Masih Misteri, Obyek Pengganggu Kapal Perang AS di California

Rabu, 07 April 2021 - 15:41 WIB
loading...
Masih Misteri, Obyek...
Amerika Serikat mengaku tidak tahu dan tidak bersedia mengungkapkan siapa yang bertanggung jawab atas obyek yang terbang di atas kapal perang miliknya di California. Foto/Ilustrasi
A A A
WASHINGTON - Angkatan Laut Amerika Serikat (AS) mengaku tidak tahu dan tidak bersedia mengungkapkan siapa yang bertanggung jawab atas penerbangan di atas kapal perang miliknya pada malam hari bulan Juli 2019 lalu. Insiden itu terjadi di dekat tempat pelatihan militer sensitif di Kepulauan Channel, California.

Diminta untuk mengomentari insiden di acara jurnalis pertahanan di Washington pada hari Senin lalu, Kepala Operasi Angkatan Laut AS Laksamana Michael Gilday mengatakan dia tidak dapat secara positif mengidentifikasi pesawat tersebut.

“Tidak, kami belum (dapat mengidentifikasi mereka). Saya menyadari penampakan itu dan seperti yang telah dilaporkan ada penampakan lain oleh penerbang di udara dan oleh kapal lain tidak hanya dari Amerika Serikat, tapi negara lain – dan tentu saja elemen lain dalam pasukan gabungan AS,” kata Gilday seperti dikutip Sputnik dari NBC News, Rabu (7/4/2021).

Gilday menegaskan bahwa temuan itu masih sedang dianalisis dan tidak ada hal baru untuk dilaporkan.

"Tapi saya akan memberi tahu Anda bahwa kami memiliki proses yang mapan di seluruh pasukan gabungan untuk mengumpulkan data itu dan membawanya ke repositori terpisah untuk dianalisis," terangnya.



Gilday juga menepis spekulasi bahwa pesawat itu mungkin makhluk luar angkasa, dengan mengatakan dia tidak dapat berbicara tentang hal itu, dan dia tidak memiliki indikasi sama sekali.

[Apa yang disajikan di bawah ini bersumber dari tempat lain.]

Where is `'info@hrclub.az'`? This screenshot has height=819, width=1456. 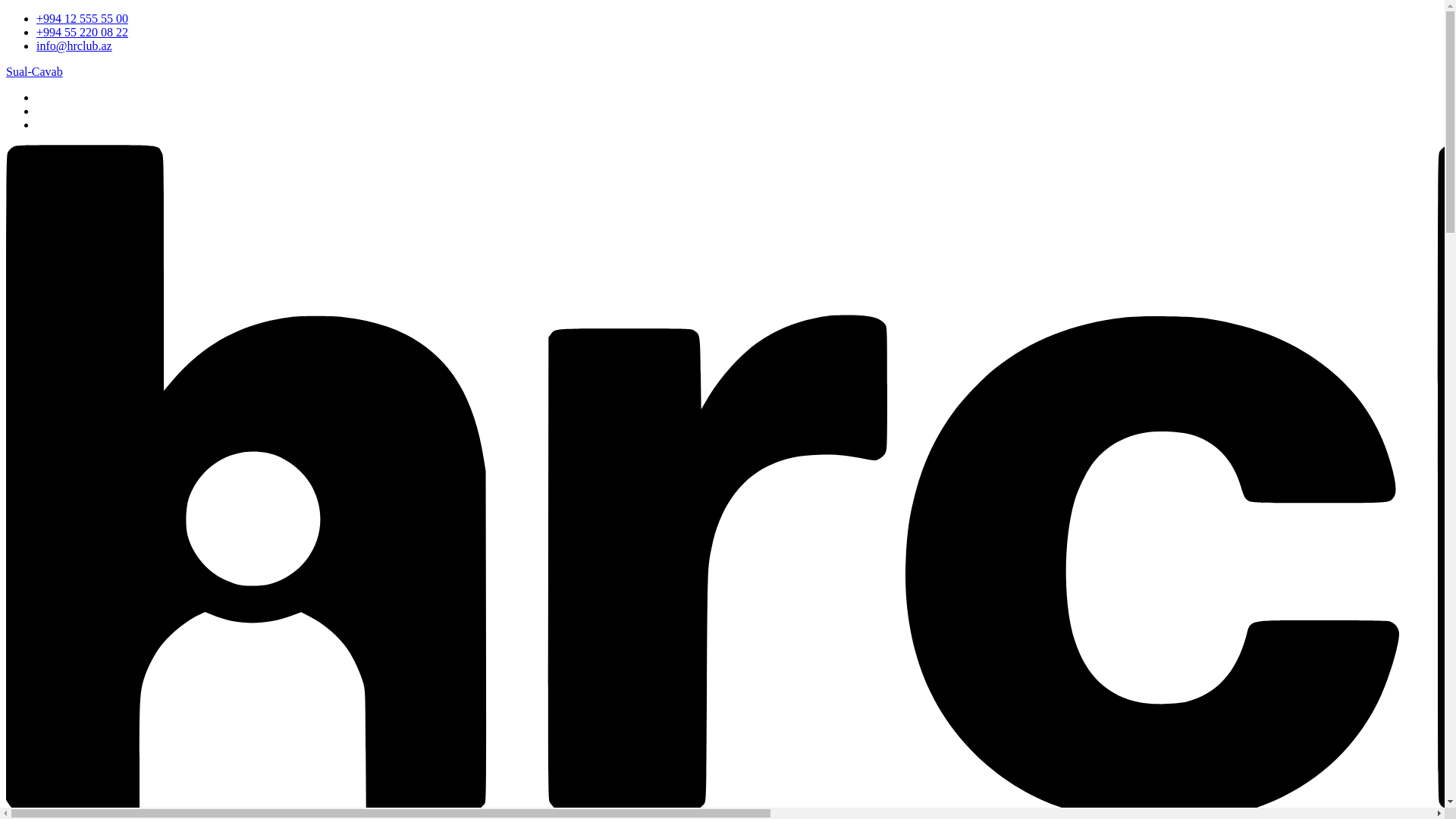
'info@hrclub.az' is located at coordinates (73, 45).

Pernyataan Gilday ini mengikuti laporan akhir bulan lalu berdasarkan informasi yang diperoleh menggunakan permintaan Undang-Undang Kebebasan Informasi, yang mengungkapkan bahwa sebanyak enam kapal tak dikenal pada saat dikejar dan bermanuver di sekitar kapal perusak Angkatan Laut di lepas pantai California dekat Los Angeles pada Juli 2019. Serangkaian insiden memicu penyelidikan oleh Angkatan Laut, Penjaga Pantai, dan FBI, serta dianggap cukup serius untuk dikirim ke meja komando pendahulu Gilday, Laksamana John Richardson.

Kapal perang yang ada di daerah tersebut selama serangan drone itu termasuk USS Kidd, USS Rafael Peralta, USS Russell, USS John Finn, dan USS Paul Hamilton, semuanya adalah kapal perusak kelas Arleigh Burke. Penyelidikan terperinci oleh The Drive menunjukkan, berdasarkan logship, bahwa insiden terjadi antara malam 14 Juli dan 15 Juli, dengan pertemuan lebih lanjut mungkin terjadi setelah itu.

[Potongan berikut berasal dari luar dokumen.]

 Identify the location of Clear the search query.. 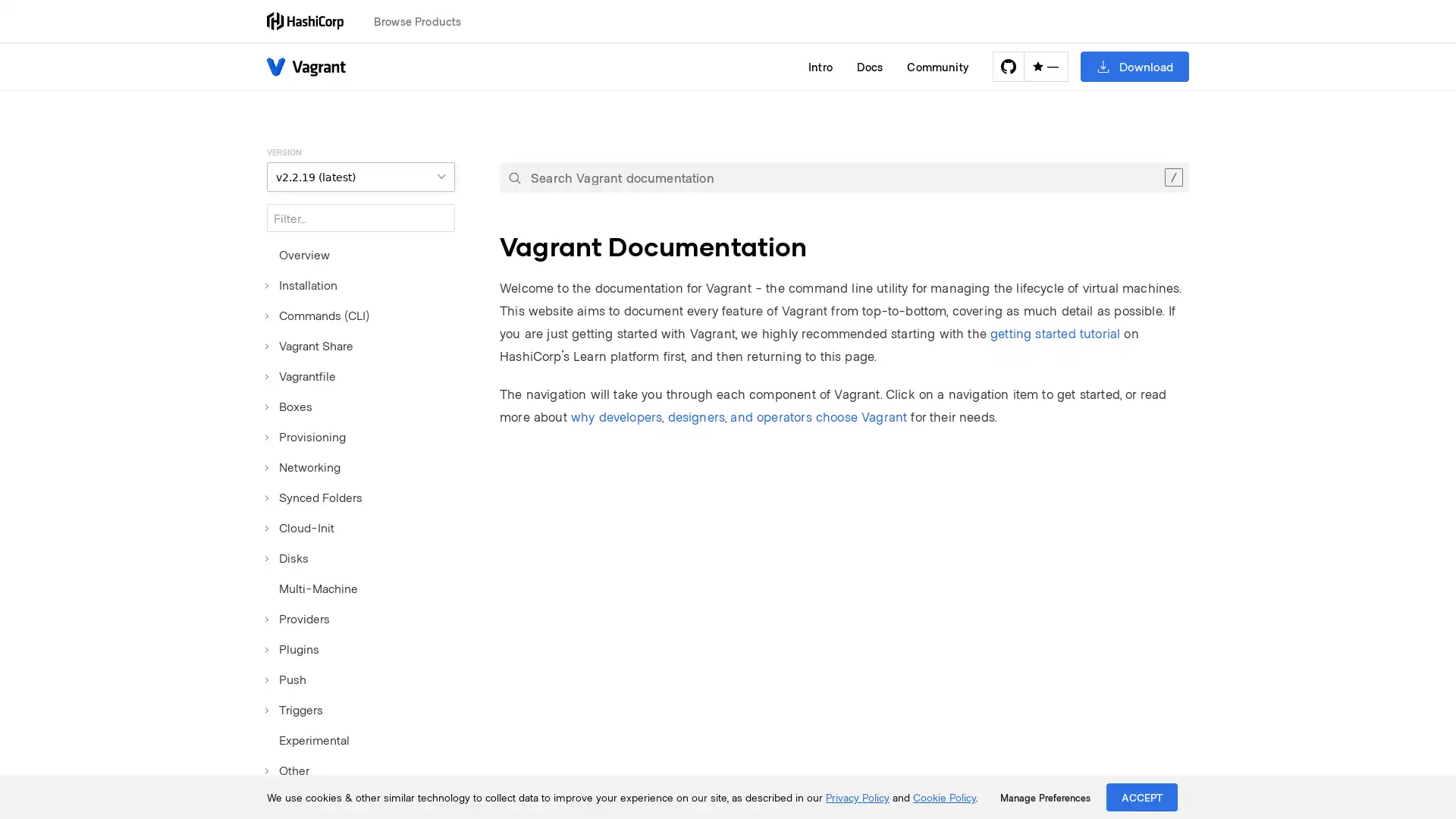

Dalam laporannya tentang masalah ini, outlet itu bermasalah dengan fakta bahwa drone dapat mengunci dan mengejar kapal perusak yang melaju dengan kecepatan tinggi serta melalui jarak pandang yang buruk, dan menekankan bahwa jika drone tidak dioperasikan oleh militer Amerika, insiden drone ini menunjukkan pelanggaran keamanan yang sangat signifikan.

“Jika mereka adalah bagian dari semacam tindakan rahasia, masih belum jelas mengapa mereka diterbangkan begitu terbuka dan begitu sering dengan cara yang hampir melecehkan. Lebih meresahkan lagi, jika ada aktor negara asing yang terlibat, dari mana tepatnya drone itu diluncurkan?” outlet tersebut menambahkan.

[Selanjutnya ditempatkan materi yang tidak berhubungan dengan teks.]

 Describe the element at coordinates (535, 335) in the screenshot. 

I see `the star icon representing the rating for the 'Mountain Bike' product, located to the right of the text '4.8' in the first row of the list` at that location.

Pentagon diperkirakan akan memberikan penjelasan singkat kepada Kongres tentang "Fenomena Udara Tak Teridentifikasi" pada akhir tahun ini.

Laporan tentang insiden pada Juli 2019 itu mengikuti sejumlah besar laporan sebelumnya tentang kejadian yang terjadi antara 2014 dan 2019 tentang penggunaan drone untuk memata-matai sekitar dua lusin fasilitas tenaga nuklir AS. Dalam satu insiden yang terjadi pada malam hari pada 29 dan 30 September 2019, antara empat dan enam drone tak teridentifikasi terbang di atas Stasiun Pembangkit Listrik Palo Verde di Arizona. Itu adalah pembangkit listrik tenaga nuklir terbesar di Amerika, dengan keamanan pabrik terbukti tidak dapat menghentikan mereka dan pihak berwenang bingung siapa yang mengoperasikannya atau mengapa.

Hanya segelintir negara di dunia yang memiliki kemampuan drone utama, di antaranya Amerika Serikat dengan rangkaian mata-mata Predator dan Reaper dan UAV strike, Israel, Turki, Iran, dan China.

Perang drone telah menjadi elemen utama dari operasi militer modern, dengan milisi Houthi Yaman untuk sementara waktu melumpuhkan setengah dari produksi minyak Arab Saudi pada September 2019 melalui dua serangan drone massal, dan AS melakukan serangan pembunuhan menggunakan drone di Timur Tengah selama hampir dua dekade.

Sedangkan pesawat tak berawak Turki dan Israel yang digunakan Azerbaijan selama perang tahun lalu di Nagorno-Karabakh dianggap telah memberikan keunggulan bagi pihak Azerbaijan atas pertahanan Armenia.

(ian)
Dapatkan berita terkini dan kejutan menarik dari SINDOnews.com, Klik Disini untuk mendaftarkan diri anda sekarang juga!
Baca Berita Terkait Lainnya
Copyright © 2024 SINDOnews.com
All Rights Reserved
read/ rendering in 0.1290 seconds (0.1#10.140)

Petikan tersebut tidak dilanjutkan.